Gabriela Felipe Martins, economista da Fecomércio MG

Escolher como usar os recursos que se têm disponíveis. Esse é o princípio da liberdade econômica, atitude primordial ao desenvolvimento da livre iniciativa e à expansão da economia. Apesar disso, o Brasil ainda se encontra longe de transformar esse conceito em realidade. O país ocupa a 124ª posição dentre 190 países que integram o ranking geral de liberdade econômica do Banco Mundial.

Em relação à facilidade de pagamento de impostos, o Brasil ocupa a 184º lugar, à frente apenas da República do Congo, Bolívia, República Centro-Africana, Chade, Venezuela e Somália. A pesada carga tributária e o excesso de burocracia, marcado pelas obrigações acessórias, preocupam. Além disso, a dificuldade de pagar tributos estimula a informalidade e a sonegação de impostos.

Quando a administração pública onera de forma exagerada a atividade produtiva, ela acaba afetando a capacidade de operação e expansão de milhares de empresas. Com a livre iniciativa prejudicada, muitos empresários recorrem à informalidade para fugir da alta carga tributária. Mas essa opção dificulta a tomada de crédito, aumenta a sonegação e limita a expansão dos negócios.

Outra consequência da regulamentação excessiva da economia está na fuga de talentos para o exterior.

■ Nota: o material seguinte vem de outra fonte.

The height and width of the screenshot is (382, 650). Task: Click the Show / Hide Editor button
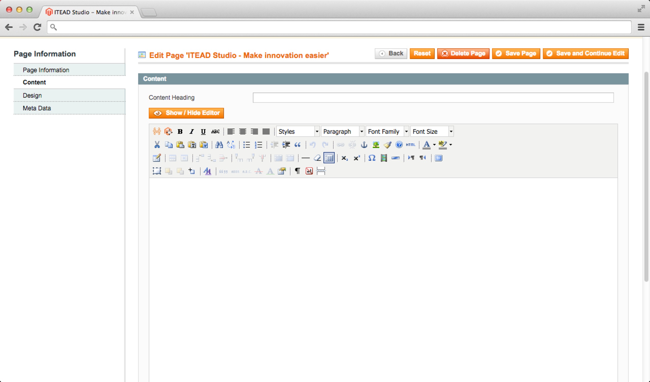(186, 113)
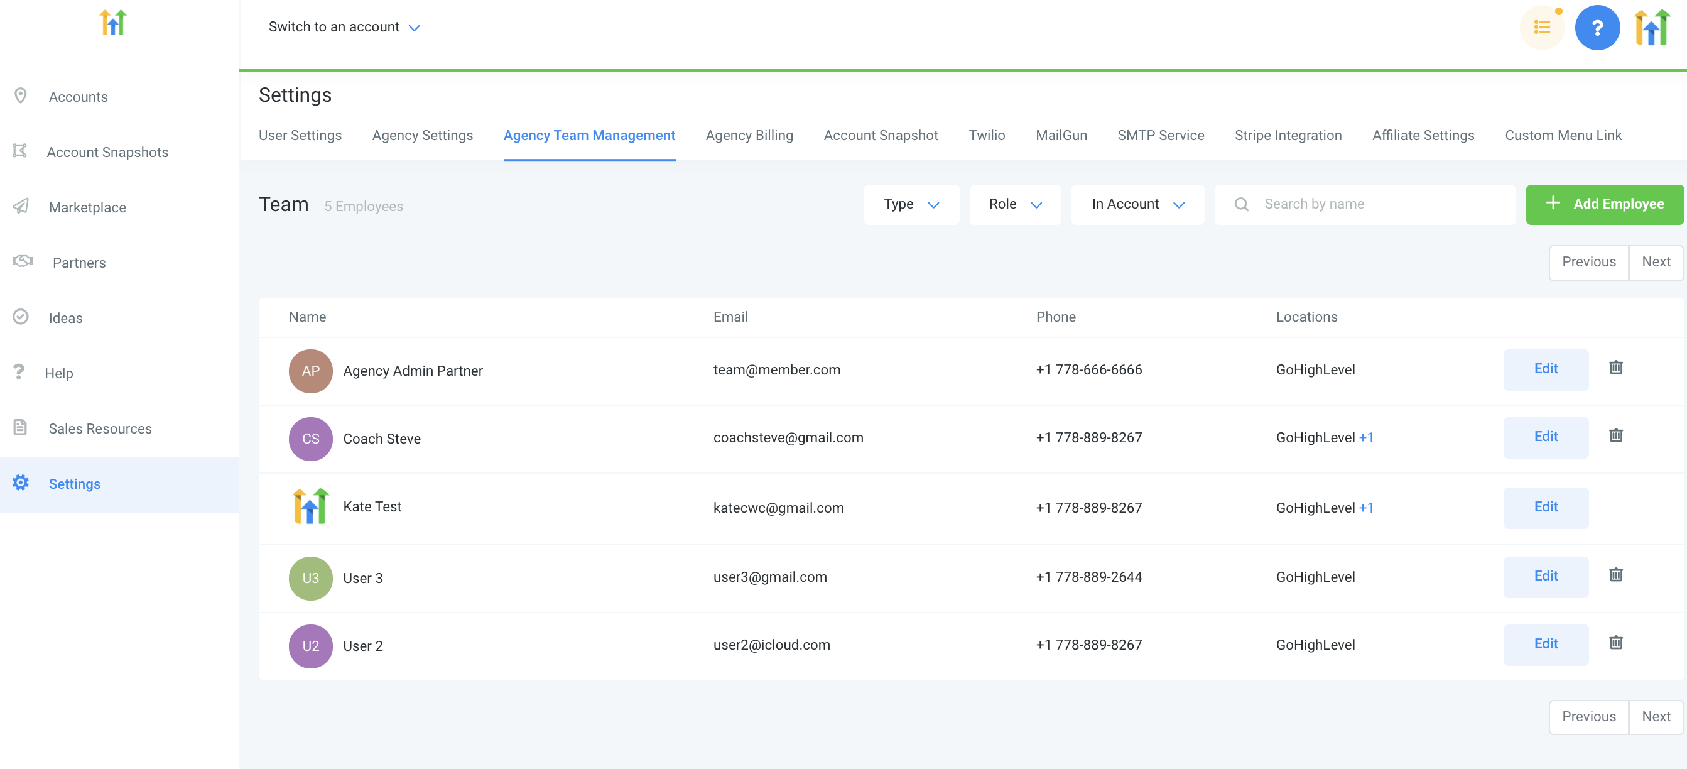Expand the In Account dropdown
This screenshot has height=769, width=1687.
click(x=1137, y=204)
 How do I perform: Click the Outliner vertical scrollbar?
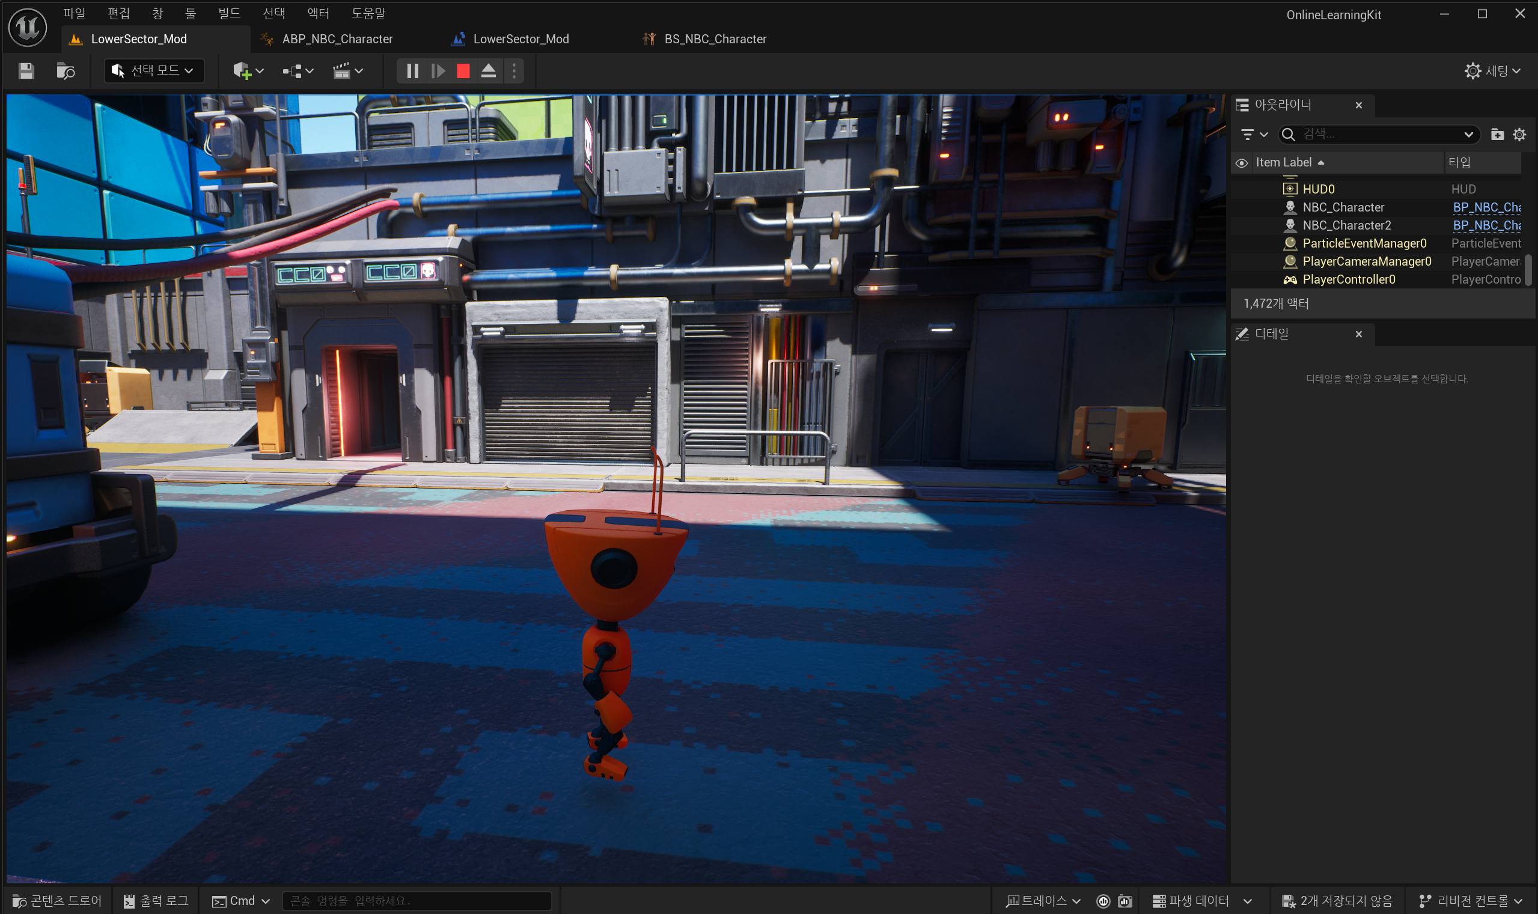click(1528, 269)
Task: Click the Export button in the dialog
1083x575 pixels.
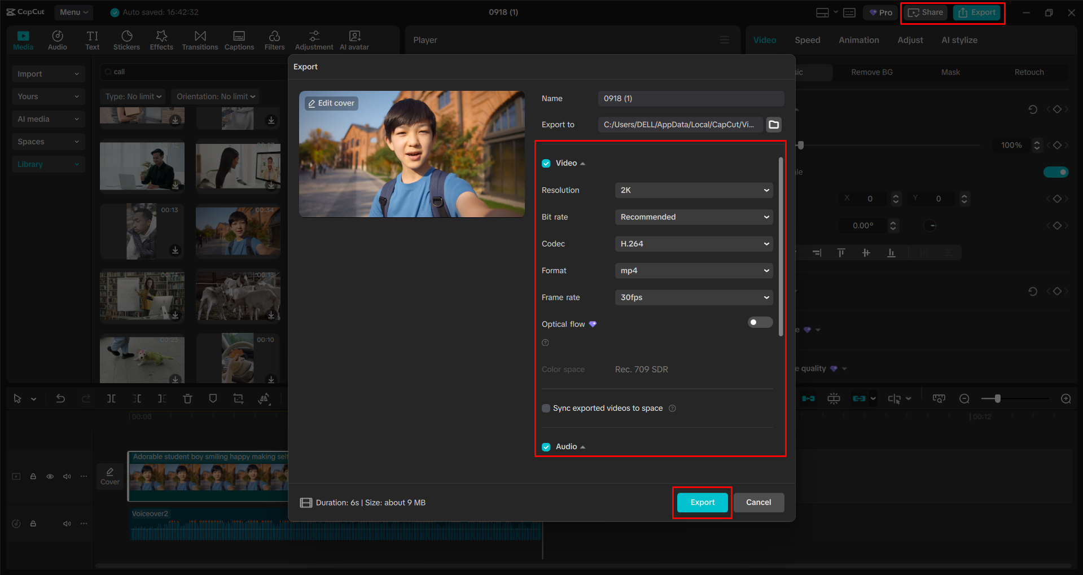Action: (701, 502)
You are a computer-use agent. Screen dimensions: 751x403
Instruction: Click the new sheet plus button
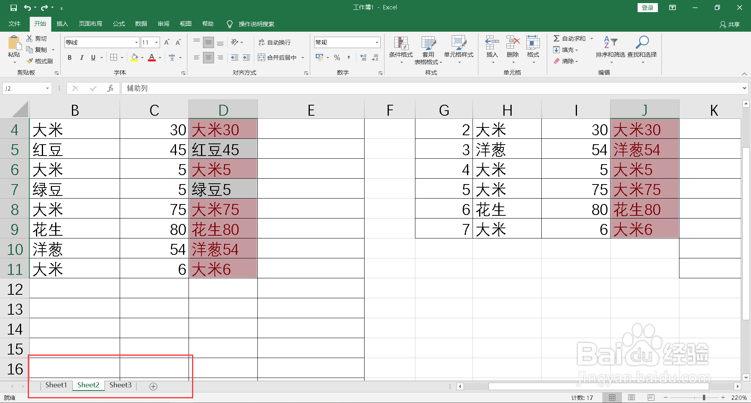[x=153, y=386]
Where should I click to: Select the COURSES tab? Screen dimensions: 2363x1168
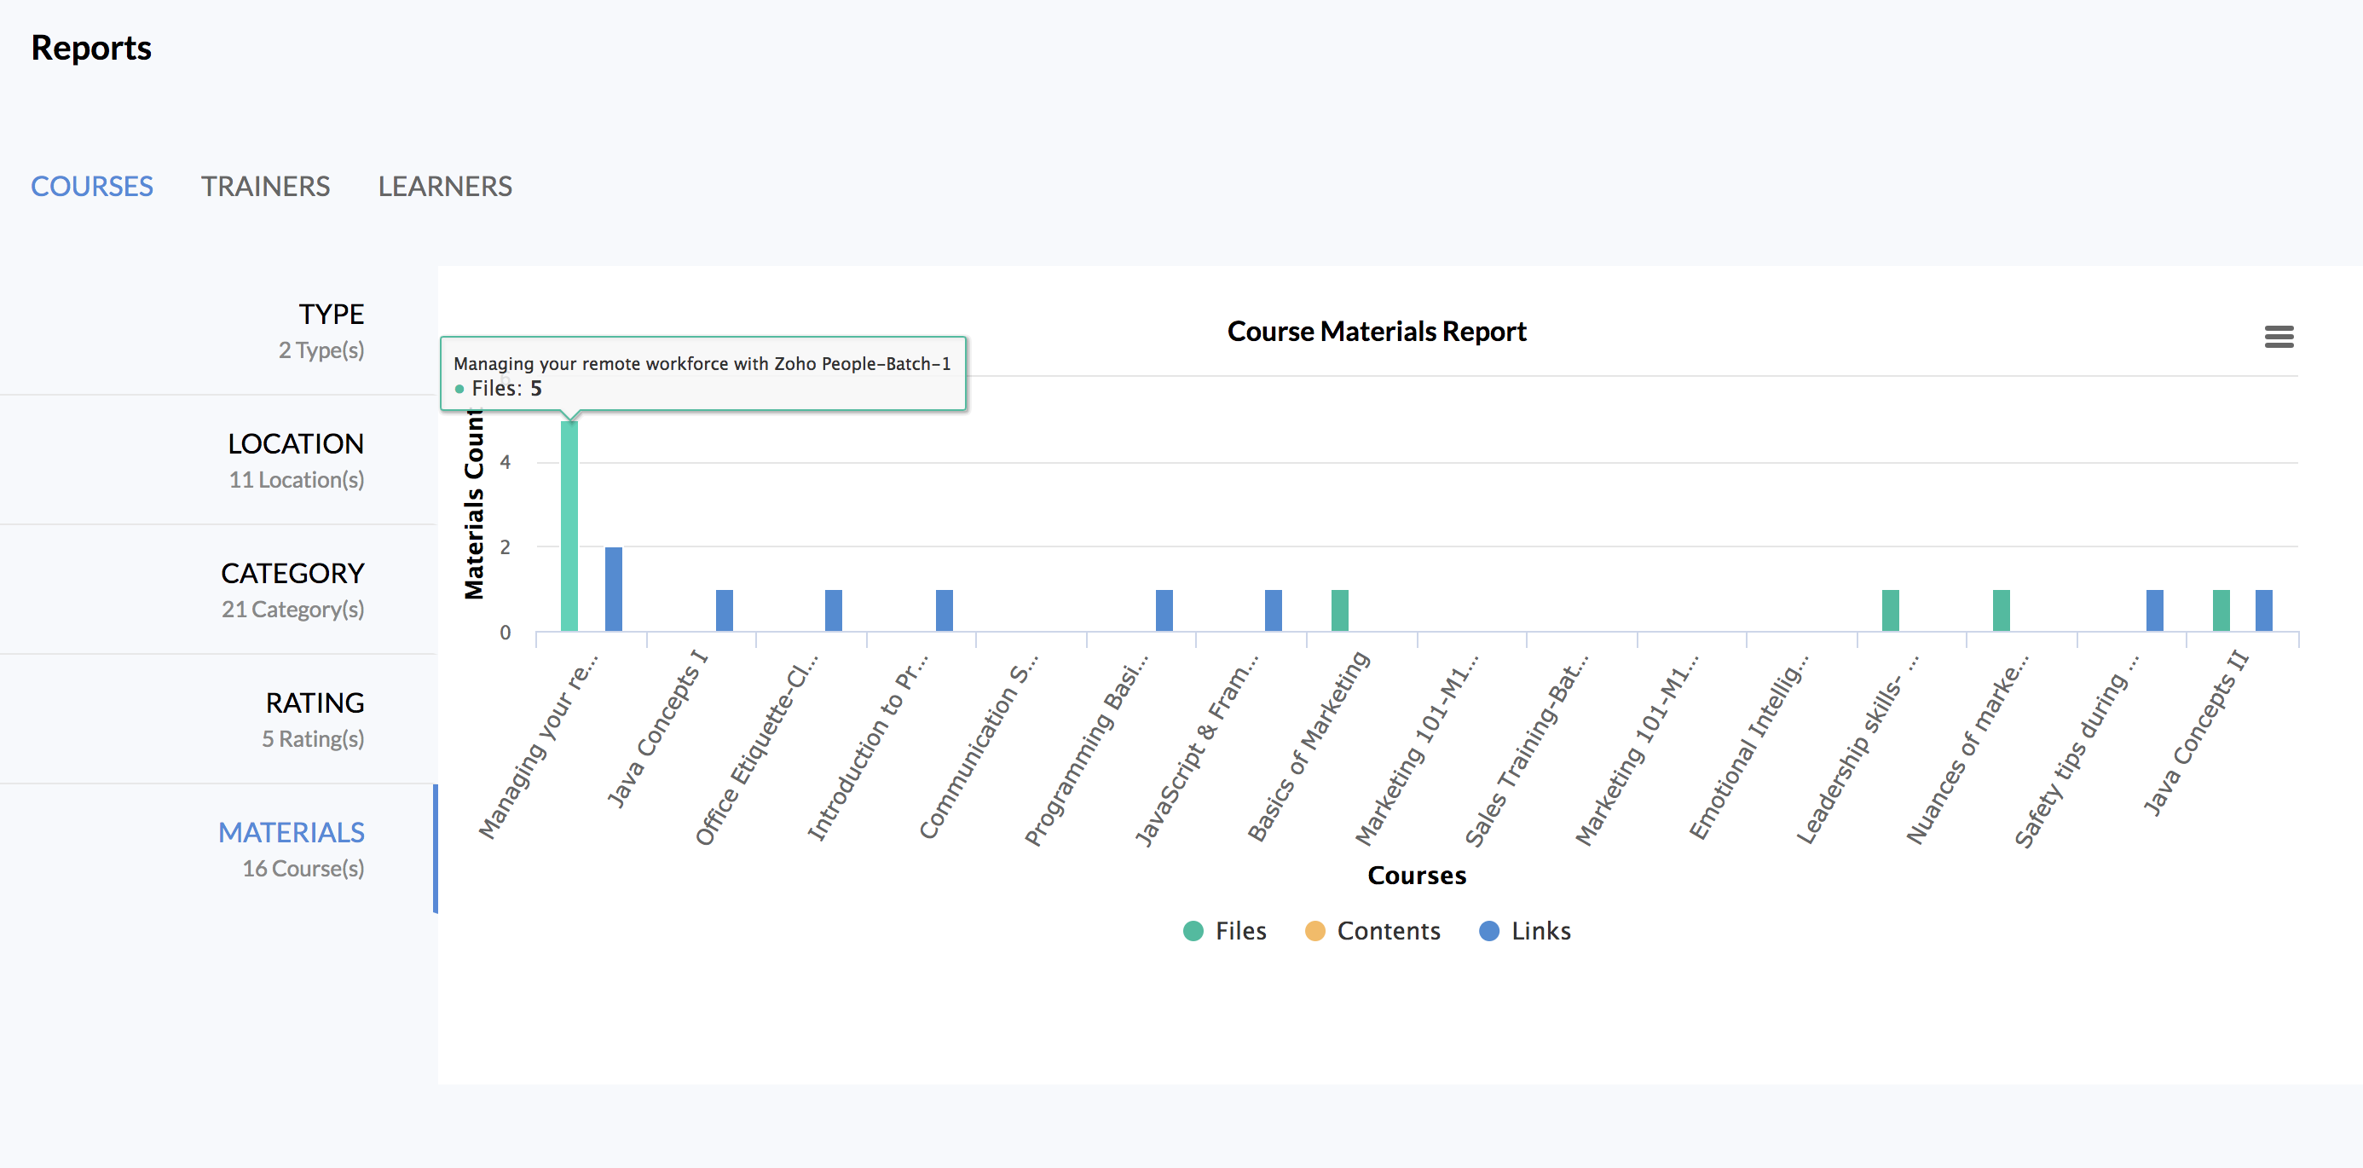tap(92, 186)
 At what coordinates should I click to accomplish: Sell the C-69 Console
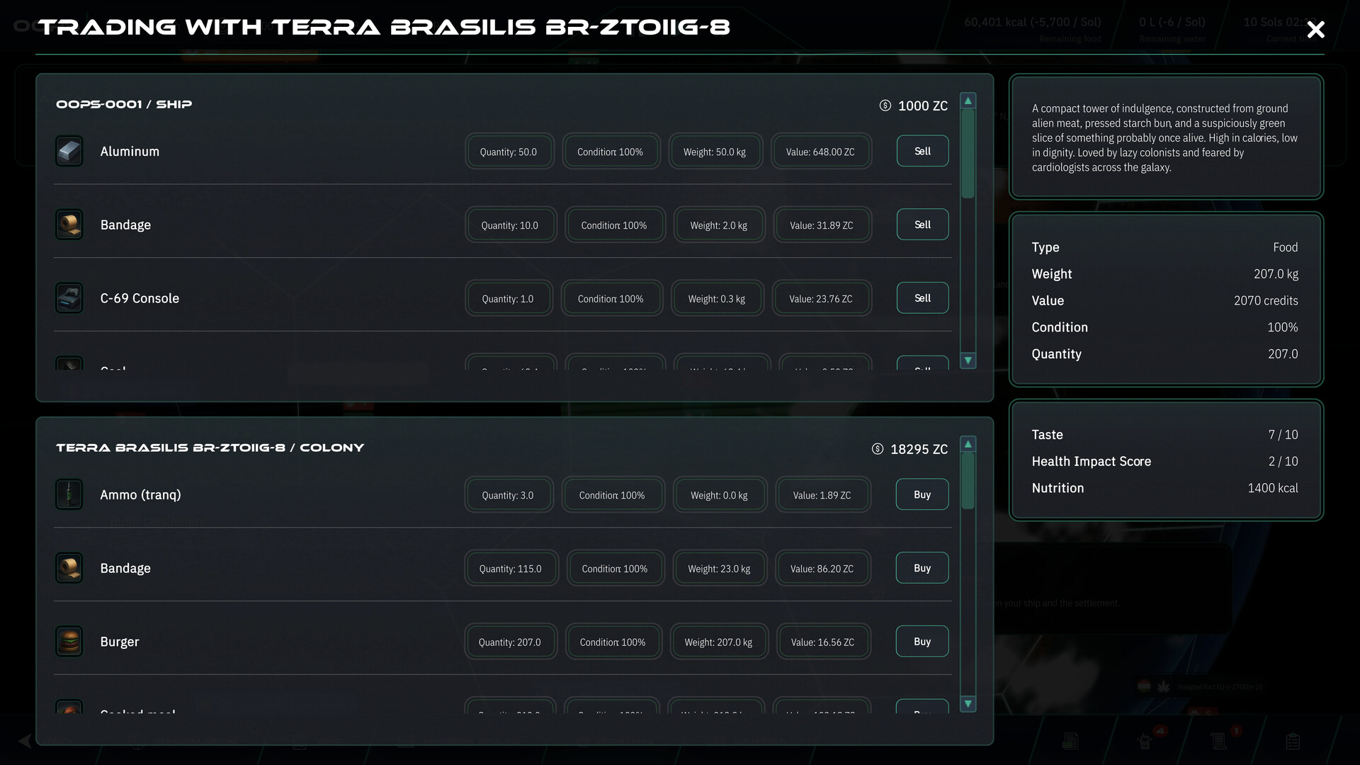coord(922,298)
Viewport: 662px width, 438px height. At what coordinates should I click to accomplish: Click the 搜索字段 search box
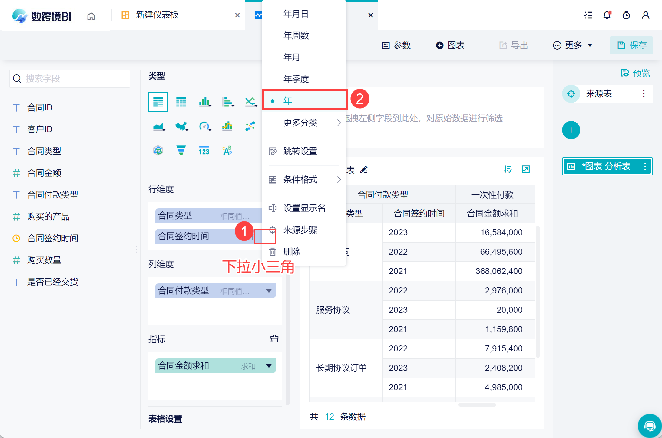coord(70,79)
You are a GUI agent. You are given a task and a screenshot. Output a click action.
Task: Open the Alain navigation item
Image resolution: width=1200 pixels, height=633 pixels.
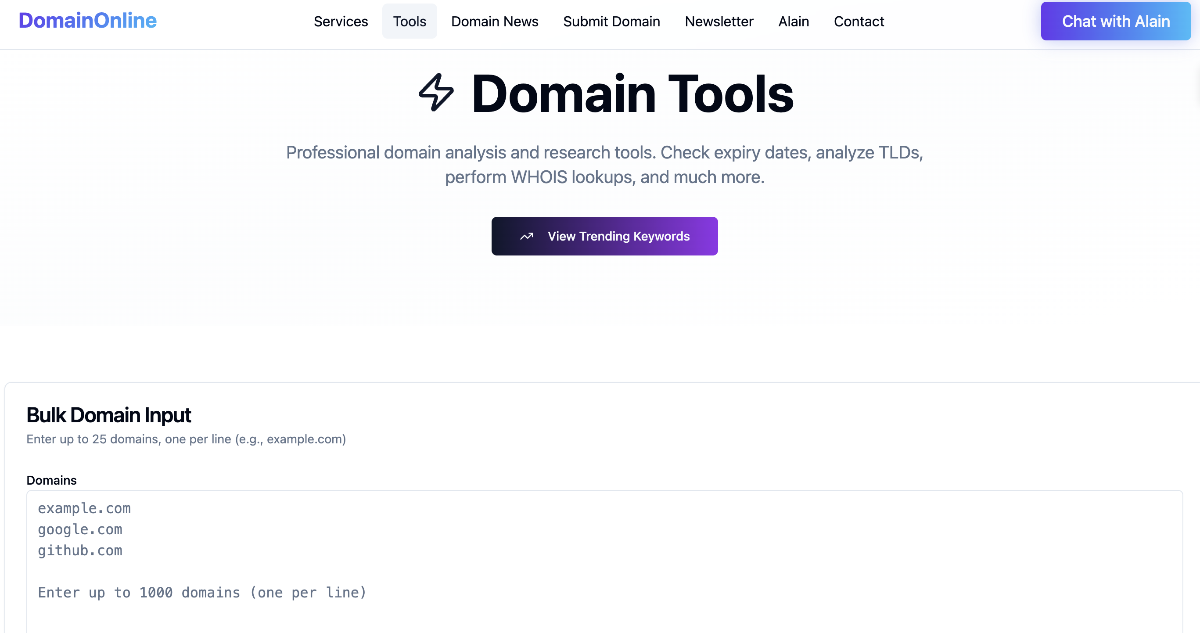coord(793,21)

Esses indivíduos buscam oportunidades mais vantajosas de negócios em outros países. A alta carga tributária e o excesso de burocracia para a abertura de empresas também desestimulam às contratações, aumentando o desemprego, que já atinge 14,8 milhões de brasileiros.

Por outro lado, os indicadores de liberdade econômica têm avançado em Minas Gerais. De acordo com o Doing Business (2021), o estado ocupa o 2º lugar entre 27 unidades federativas brasileiras com a maior facilidade de fazer negócios, atrás apenas de São Paulo.

Algumas iniciativas recentes têm contribuído para a melhoria contínua do ambiente de negócios em Minas. No início de junho, o governo do estado dispensou 701 segmentos econômicos de alvarás de funcionamento, colocando-o como líder nacional nesse quesito. A medida faz parte do programa estadual “Minas Livre para Crescer”, apoiado pela Fecomércio MG.

Atingir altos índices de liberdade econômica exige esforços, que o Banco Mundial separa em dez pilares: (1) incentivo à abertura de empresas; (2) facilidade para obter alvarás de construção; (3) eletricidade confiável e acessível; (4) facilidade para registrar propriedades; (5) facilidade para obter crédito; (6) proteção aos investidores minoritários; (7) pagamento de impostos simplificado; (8) incentivo ao comércio exterior; (9) redução da burocracia contratual; (10) apoio para a resolução de insolvência.

A construção de uma economia mais livre depende do diálogo entre quem regulamenta e quem empreende, por meio de entidades como a Fecomércio MG. Só por meio desta união, é possível avaliar os gargalos para o desenvolvimento e estabelecer iniciativas que coloquem Minas e o Brasil no rumo do progresso.